Podemos respeitar e socorrer o ser humano, independente da sua religião, considerarmos a dignidade do homem feito imagem e semelhança de Deus.

Reconhecemos pontos em comum com o catolicismo romano no conteúdo moral e social do Evangelho, como a rejeição do racismo, do aborto, do divórcio, do casamento entre pessoas do mesmo sexo, da intolerância religiosa, etc.; acreditamos que podemos lutar juntos, por esses e outros interesses em comum.

Desejamos esclarecer alguns pontos discordantes fundamentais ou desfazer o espantalho que alguns sacerdotes papistas tem construído da Fé Reformada.

Acreditamos que, sejam boas as intenções de alguns papistas em diminuir o distanciamento e construir um melhor relacionamento e cooperação “ecumênica”, mas, ainda que sejamos muito resistentes, ou rejeitemos o ecumenismo proposto por Roma, não se trata de falta bom senso e humildade, mas queremos ser respeitados nisso também, o que já seria um bom começo para uma boa conversa.

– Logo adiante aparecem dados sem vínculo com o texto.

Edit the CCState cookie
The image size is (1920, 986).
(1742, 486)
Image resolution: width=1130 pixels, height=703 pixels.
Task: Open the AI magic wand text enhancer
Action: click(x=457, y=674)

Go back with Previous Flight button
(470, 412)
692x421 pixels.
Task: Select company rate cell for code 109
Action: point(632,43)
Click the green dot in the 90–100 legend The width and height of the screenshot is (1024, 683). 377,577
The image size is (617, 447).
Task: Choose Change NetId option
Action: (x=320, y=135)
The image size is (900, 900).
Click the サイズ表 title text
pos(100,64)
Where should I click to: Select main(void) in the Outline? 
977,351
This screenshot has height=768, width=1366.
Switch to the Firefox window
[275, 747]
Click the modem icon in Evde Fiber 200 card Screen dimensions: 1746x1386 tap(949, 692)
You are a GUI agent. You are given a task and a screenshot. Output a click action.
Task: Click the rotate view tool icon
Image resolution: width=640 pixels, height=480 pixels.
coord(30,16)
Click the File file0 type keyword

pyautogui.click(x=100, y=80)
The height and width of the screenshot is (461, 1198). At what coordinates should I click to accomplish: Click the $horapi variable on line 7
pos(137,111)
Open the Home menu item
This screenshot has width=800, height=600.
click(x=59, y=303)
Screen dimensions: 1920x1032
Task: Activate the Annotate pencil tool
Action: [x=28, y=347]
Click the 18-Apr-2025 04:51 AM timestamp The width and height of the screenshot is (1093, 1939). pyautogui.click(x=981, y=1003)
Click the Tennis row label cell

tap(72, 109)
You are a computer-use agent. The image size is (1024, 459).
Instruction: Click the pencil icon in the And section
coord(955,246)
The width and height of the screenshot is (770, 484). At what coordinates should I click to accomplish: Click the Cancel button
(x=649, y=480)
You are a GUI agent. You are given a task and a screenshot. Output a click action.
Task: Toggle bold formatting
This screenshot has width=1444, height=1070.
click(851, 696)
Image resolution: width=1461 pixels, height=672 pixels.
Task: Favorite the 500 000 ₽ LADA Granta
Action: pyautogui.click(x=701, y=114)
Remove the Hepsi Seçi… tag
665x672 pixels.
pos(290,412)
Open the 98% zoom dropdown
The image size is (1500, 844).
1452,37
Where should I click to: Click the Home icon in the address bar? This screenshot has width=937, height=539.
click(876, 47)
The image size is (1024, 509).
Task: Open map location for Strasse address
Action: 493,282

Não desprezamos a Cristo, Sua Palavra é para nós a Verdade está acima de todo testemunho humano; não importa a autoridade e espiritualidade que invoquem os indivíduos ou as instituições.

Nós protestantes ou reformados nos vemos separados de homens e muito unidos a Cristo e a Sua Igreja Una, Santa, Católica e Apostólica, verdadeiramente.

Celebramos os sacramentos que Jesus Cristo ordenou; empenhamo-nos no que seja bíblico para a santificação de nossas almas e recusamos as invenções das tradições humanas.

Não invocamos a autoridade de uma interpretação particular da Bíblia, como acusa o padre, mas de Jesus Cristo nos falando a Sua Palavra: a Bíblia Sagrada.

Nisso não temos pecado. Sendo temerária a condenação que temos recebido do padre por recusarmos sua autoridade imperial humana. A autoridade dos padres está decadente e contaminada pela superstição, idolatria e carnalidade.

No passado, tal autoridade não apenas predominava, mas, também, dominava politicamente o mundo, explorava e escravizava. Historicamente, a Reforma Protestante foi uma benção para todos. Não foi perfeita, mas foi abençoadora.

Foi necessário que a ICAR perdesse a sua predominância e hegemonia em sua unidade com o império, para que mundo fosse liberto da ignorância e da escravidão; especialmente da escravidão dos negros e dos pobres.

Acredito que, as igrejas protestantes foram tentadas, e muitas já caíram nas mesmas desgraças que a velha igreja romana.

Hoje é necessário e urgente uma nova reforma no protestantismo; mas, uma nova reforma hoje, também será a reafirmação do mesmo princípio: SOLA SCRIPTURA.